A verdade é que a maioria das pessoas que diz ter “mentalidade social” ou “consciência política” na verdade nem entende o que isso realmente significa. Se a maioria das pessoas desejasse realmente mudar alguma coisa, começaria pelo seu próprio quintal, tentando exercer alguma benigna influência sobre a comunidade local, dispondo de seus próprios recursos para conquistar mudanças edificantes e positivas.
Nenhum de nós pode realmente mudar o mundo, mas podemos exercer ações positivas localmente, através da caridade, do mercado, da livre iniciativa e da associação voluntária. A ilusão megalomaníaca de que qualquer um de nós — ou de que nossas escolhas e preferências pessoais — tem alguma importância a nível nacional é uma fantasia tão delirante, que só a demagogia populista, hiperbólica e histriônica do governo federal é capaz de alimentar. A verdade é que não faz o menor sentido você saber quem é o presidente do seu país, se você não sabe quem é o prefeito da sua cidade. A preocupação com o macro não faz o menor sentido. O envolvimento pessoal no micro, no entanto, pode gerar alguma diferença positiva em âmbito local.
De qualquer forma, governos políticos não são nada além de brutalidade e violência institucionalizada. E eles não são instrumentos legítimos para se tentar realizar qualquer tipo de mudança — especialmente mudanças que ocorrem através de coerção, ação violenta e ausência de respeito pelas preferências individuais e pela autodeterminação dos indivíduos.
Repito: a política é tirania por procuração. A política não é uma forma ética, funcional ou civilizada de conciliação entre os indivíduos ou entre os diferentes segmentos da sociedade. Na verdade, a política estimula muito mais os conflitos do que a conciliação. A conciliação só pode existir por uma determinação individual, e surge como consequência da colaboração voluntária entre os indivíduos, através de um sistema correto de estímulos e recompensas, que procede da ordem natural. O que a política faz é substituir os estímulos corretos do mercado e da interação voluntária pelos estímulos maléficos da coerção coletiva e da espoliação institucionalizada.
Nós amantes da liberdade com nossos erros e acertos devemos ser neutros neste debate minoria x maioria e só opinar para apaziguar ambos os lados desta moeda.
O estado é errado e não deveria existir mas a esquerda é pior do que a direita. Pelo exemplo do texto, a direita quer controlar as drogas mas a maioria das pessoas não usam drogas. Agora a esquerda quer controlar a linguagem e todos precisamos dela pra se comunicar e viver. Muito mais tirânico.

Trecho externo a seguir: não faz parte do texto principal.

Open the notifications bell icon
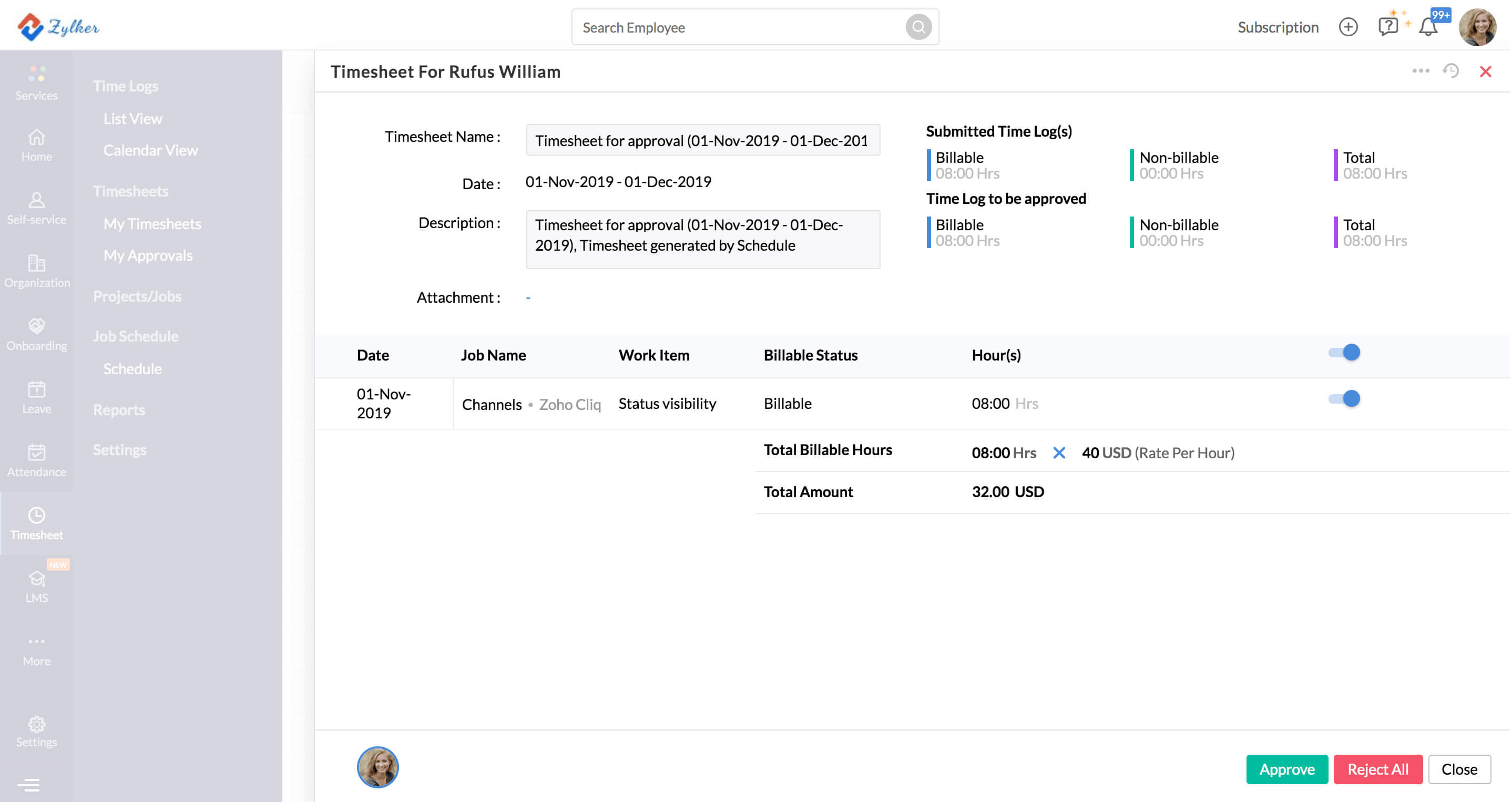This screenshot has height=802, width=1512. (x=1428, y=27)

O estado é uma força de ocupação interna. Assim é possível diferenciar essa gangue de uma elite natural baseada em qualquer coisa, menos na violação de propriedade.Eu prefiro o direito divino para legitimar essa governança. Maa pode ser o mercado também.

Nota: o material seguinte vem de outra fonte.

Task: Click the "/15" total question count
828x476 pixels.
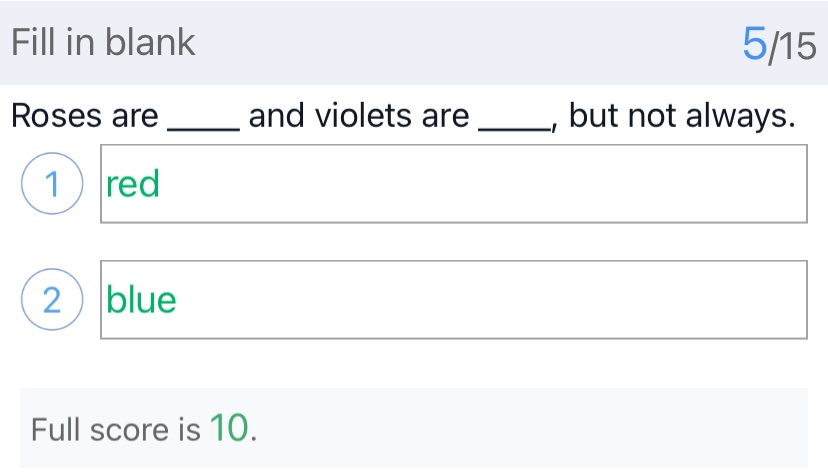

No caso do estado, eventualmente essa força de ocupação está a serviço de outro estado (vassalagem). Mas é bem mais provável que seja o próprio Satanás o chefe.
Um dos mais brilhantes artigos do Hertzog! E toda vez que ouvirmos alguém dizer “o estado tem que”, já sabemos que se trata de um ignorante em política.

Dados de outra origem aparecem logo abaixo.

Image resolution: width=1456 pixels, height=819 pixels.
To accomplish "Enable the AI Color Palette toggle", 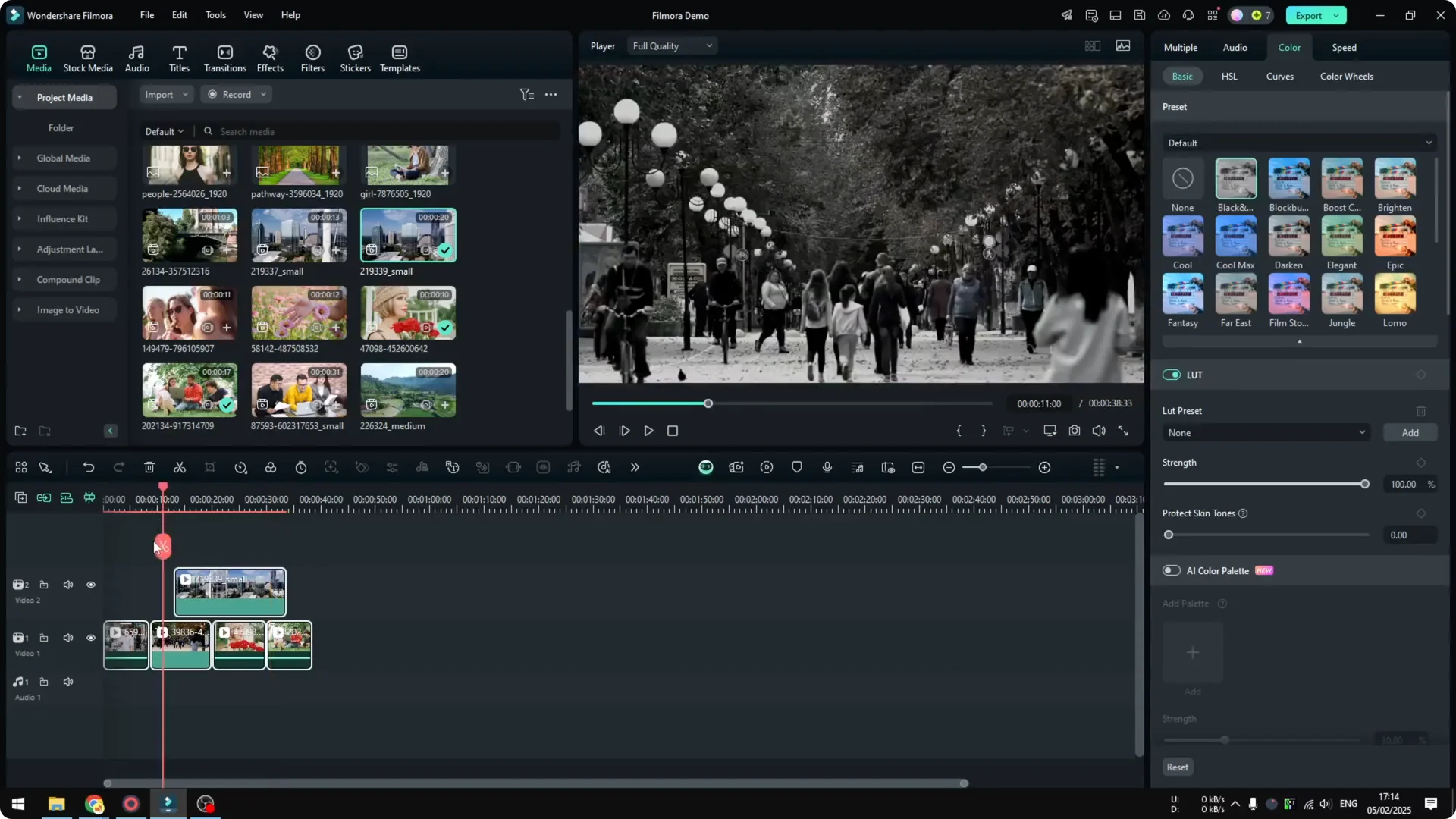I will point(1171,570).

Basicamente, o que tanto os eleitores de esquerda, quanto os eleitores de direita fazem, é tentar usar o estado para controlar a vida de pessoas que eles nem sequer conhecem.
Frase irretocável. A política reflete a megalomania delirante dos “eleitores” e suas demandas absurdas. O político, vigarista profissional por excelência, é como o urubu atraído pela carniça e de tudo fará para se apresentar como representante da maioria retardada. Será ateu ou católico, budista ou protestante, conforme o gosto dos fregueses. A direita que se exibe nas redes sociais e na imprensa é um bando de proibicionistas e carolas moralistas que desejam impor sua ideologia e religião a todos os demais. O indivíduo consciente está fadado a transitar entre essa chandala maldita.